Genetic characterization of Greek population isolates reveals strong genetic drift at missense and trait-associated variants.
Panoutsopoulou K., Hatzikotoulas K., Xifara DK., Colonna V., Farmaki A-E., Ritchie GRS., Southam L., Gilly A., Tachmazidou I., Fatumo S., Matchan A., Rayner NW., Ntalla I., Mezzavilla M., Chen Y., Kiagiadaki C., Zengini E., Mamakou V., Athanasiadis A., Giannakopoulou M., Kariakli V-E., Nsubuga RN., Karabarinde A., Sandhu M., McVean G., Tyler-Smith C., Tsafantakis E., Karaleftheri M., Xue Y., Dedoussis G., Zeggini E.
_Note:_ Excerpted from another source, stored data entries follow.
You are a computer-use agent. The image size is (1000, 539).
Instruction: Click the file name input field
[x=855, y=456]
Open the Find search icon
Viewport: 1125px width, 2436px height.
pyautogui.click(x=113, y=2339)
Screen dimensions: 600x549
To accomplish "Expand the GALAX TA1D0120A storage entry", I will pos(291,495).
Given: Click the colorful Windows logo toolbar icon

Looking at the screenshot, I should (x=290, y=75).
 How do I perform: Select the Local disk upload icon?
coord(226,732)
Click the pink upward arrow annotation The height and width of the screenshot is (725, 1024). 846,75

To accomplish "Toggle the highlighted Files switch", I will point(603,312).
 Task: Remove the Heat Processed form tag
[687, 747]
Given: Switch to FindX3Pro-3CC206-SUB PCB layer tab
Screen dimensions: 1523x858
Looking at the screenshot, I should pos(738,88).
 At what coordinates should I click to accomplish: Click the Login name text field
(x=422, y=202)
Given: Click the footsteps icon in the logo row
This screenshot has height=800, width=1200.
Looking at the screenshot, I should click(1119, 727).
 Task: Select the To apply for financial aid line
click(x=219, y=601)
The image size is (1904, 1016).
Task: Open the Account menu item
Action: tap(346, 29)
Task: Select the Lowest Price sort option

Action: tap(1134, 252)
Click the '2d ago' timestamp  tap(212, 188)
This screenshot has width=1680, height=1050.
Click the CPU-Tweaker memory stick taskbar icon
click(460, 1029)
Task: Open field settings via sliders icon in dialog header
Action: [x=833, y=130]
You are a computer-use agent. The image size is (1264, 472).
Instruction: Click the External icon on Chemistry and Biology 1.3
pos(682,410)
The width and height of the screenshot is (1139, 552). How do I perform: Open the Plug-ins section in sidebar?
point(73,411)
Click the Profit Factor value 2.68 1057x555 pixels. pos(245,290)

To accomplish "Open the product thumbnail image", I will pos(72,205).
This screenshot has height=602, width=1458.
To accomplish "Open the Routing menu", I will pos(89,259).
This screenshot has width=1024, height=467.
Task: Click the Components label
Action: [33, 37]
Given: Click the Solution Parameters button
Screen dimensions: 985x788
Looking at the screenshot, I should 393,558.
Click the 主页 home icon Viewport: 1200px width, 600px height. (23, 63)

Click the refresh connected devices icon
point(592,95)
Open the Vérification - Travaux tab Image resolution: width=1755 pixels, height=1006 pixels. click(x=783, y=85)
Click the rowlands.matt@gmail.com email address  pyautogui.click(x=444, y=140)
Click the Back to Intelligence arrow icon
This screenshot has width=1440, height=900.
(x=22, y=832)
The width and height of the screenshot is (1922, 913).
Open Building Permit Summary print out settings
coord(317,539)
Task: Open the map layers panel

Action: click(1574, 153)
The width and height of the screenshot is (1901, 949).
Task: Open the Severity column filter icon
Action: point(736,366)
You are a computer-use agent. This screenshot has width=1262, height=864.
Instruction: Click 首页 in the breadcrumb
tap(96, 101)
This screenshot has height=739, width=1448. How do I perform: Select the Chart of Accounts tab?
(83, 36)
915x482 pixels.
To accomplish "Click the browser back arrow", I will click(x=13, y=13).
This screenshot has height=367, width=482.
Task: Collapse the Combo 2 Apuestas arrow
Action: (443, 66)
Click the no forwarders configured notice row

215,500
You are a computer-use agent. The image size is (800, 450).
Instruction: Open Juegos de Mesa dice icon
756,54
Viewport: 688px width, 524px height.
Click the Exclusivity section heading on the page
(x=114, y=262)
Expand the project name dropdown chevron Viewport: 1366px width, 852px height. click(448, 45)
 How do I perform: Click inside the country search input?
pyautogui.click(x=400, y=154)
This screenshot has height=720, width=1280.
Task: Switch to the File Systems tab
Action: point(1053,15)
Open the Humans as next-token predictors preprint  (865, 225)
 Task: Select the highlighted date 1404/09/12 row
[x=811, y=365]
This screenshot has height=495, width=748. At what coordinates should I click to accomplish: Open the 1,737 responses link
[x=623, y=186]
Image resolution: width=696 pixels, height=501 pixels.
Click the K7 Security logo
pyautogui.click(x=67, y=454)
Isolated populations are emerging as a powerful study design in the search for low-frequency and rare variant associations with complex phenotypes. Here we genotype 2,296 samples from two isolated Greek populations, the Pomak villages (HELIC-Pomak) in the North of Greece and the Mylopotamos villages (HELIC-MANOLIS) in Crete. We compare their genomic characteristics to the general Greek population and establish them as genetic isolates. In the MANOLIS cohort, we observe an enrichment of missense variants among the variants that have drifted up in frequency by more than fivefold. In the Pomak cohort, we find novel associations at variants on chr11p15.4 showing large allele frequency increases (from 0.2% in the general Greek population to 4.6% in the isolate) with haematological traits, for example, with mean corpuscular volume (rs7116019, P=2.3 × 10(-26)). We replicate this association in a second set of Pomak samples (combined P=2.0 × 10(-36)). We demonstrate significant power gains in detecting medical trait associations.